Tony Hayward, who became CEO of BP plc in May, on Thursday unveiled a reorganization plan that will reduce the number of business units to two from three and create an alternative energy division.

BP will be defined by two business segments under the plan: Exploration and Production (E&P) and Refining and Marketing. A Gas, Power and Renewables division will be split between these two entities. Alternative Energy, a new, separate division, will handle BP’s low-carbon business and future growth options outside oil and gas, Hayward said.

BP said it wanted to simplify its management with resources “increasingly shifted to the front line with operating managers freed from corporate bureaucracy and the burden of unnecessary overheads.” Hayward said that “BP’s performance has materially lagged our peer group in the last three years. It has been poor because we are not consistent and our organization has grown to o complex.”

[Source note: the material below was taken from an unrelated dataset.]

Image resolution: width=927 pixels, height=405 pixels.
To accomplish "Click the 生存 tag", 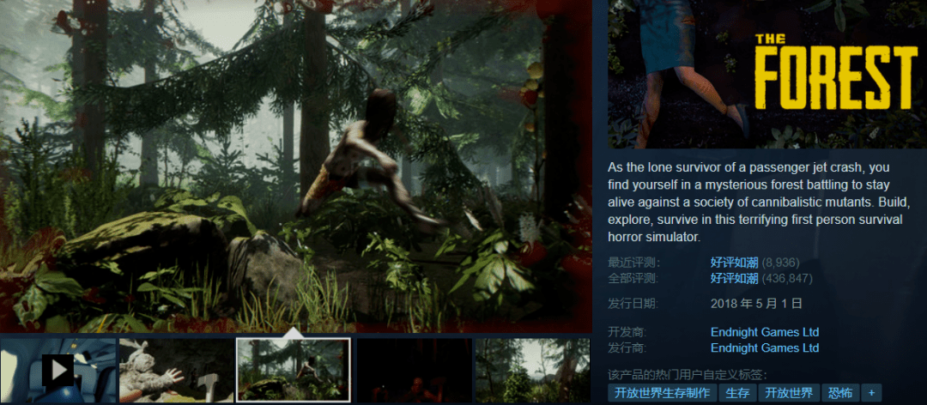I will (737, 393).
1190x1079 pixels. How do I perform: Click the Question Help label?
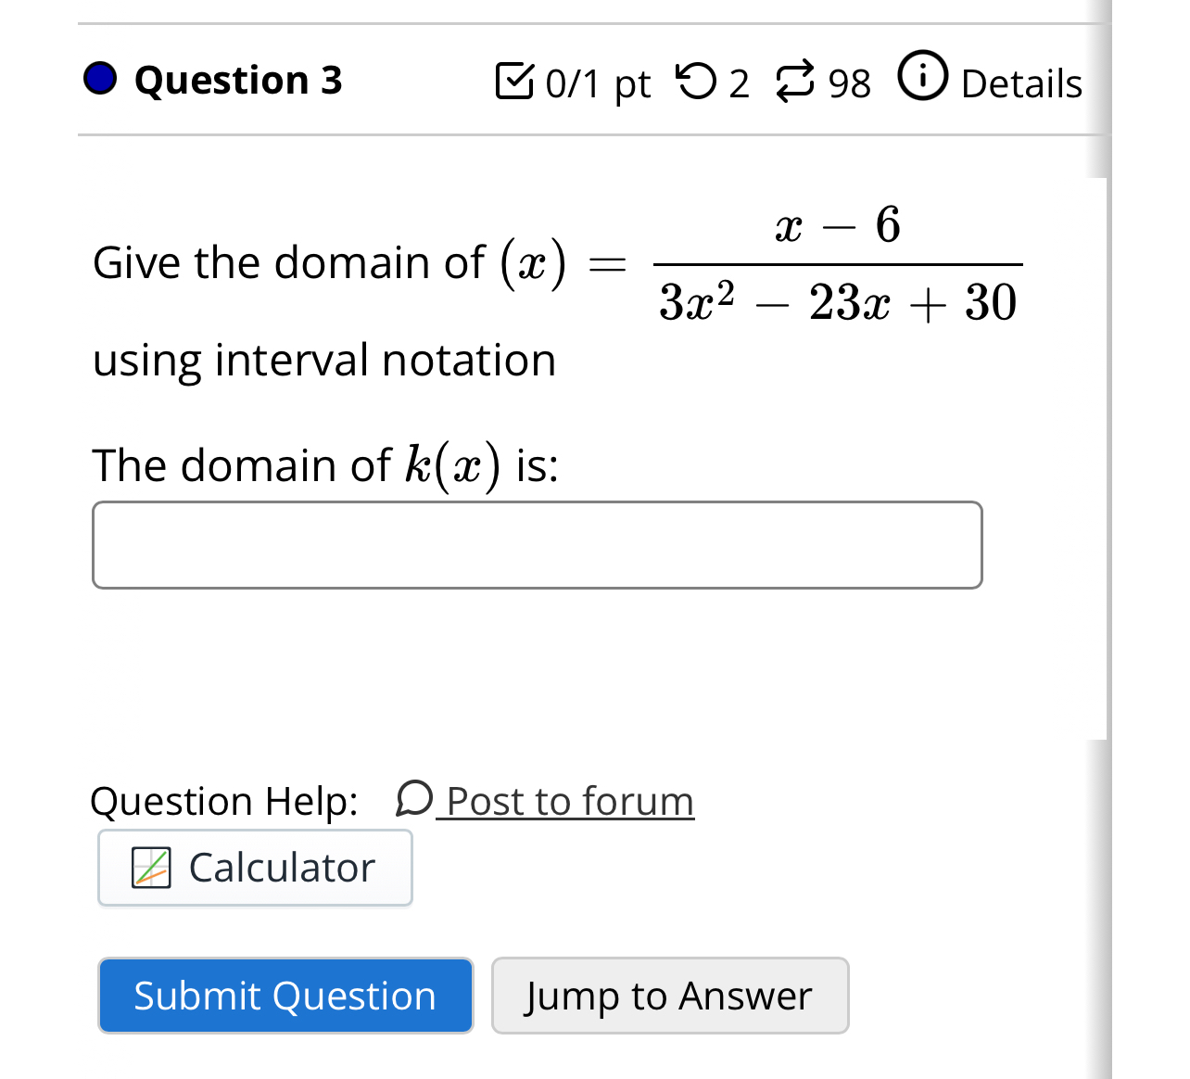223,800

In September Hayward was reportedly considering a postponement of some of BP’s offshore projects to concentrate on completing its long-delayed Thunder Horse and Atlantis subsea structures in the Gulf of Mexico, where BP is the biggest leaseholder (see Daily GPI, Sept. 14).

“Redundancies” would be inevitable in some parts of the company, but Hayward said BP’s front-line operations would continue to be strengthened. BP did not disclose any costs or staff cut numbers in its statement.

Hayward said he did not expect BP to sell any major assets, but he did not rule out some property sales.

Hayward, who had headed the E&P unit before becoming CEO, appointed Andy Inglis earlier this year to run that department. Iain Conn took charge of BP’s refining and marketing in May, replacing John Manzoni who resigned to become CEO of Calgary-based Talisman Inc. Vivienne Cox, who has headed the Gas, Power and Renewables unit, will head the smaller Alternative Energy unit.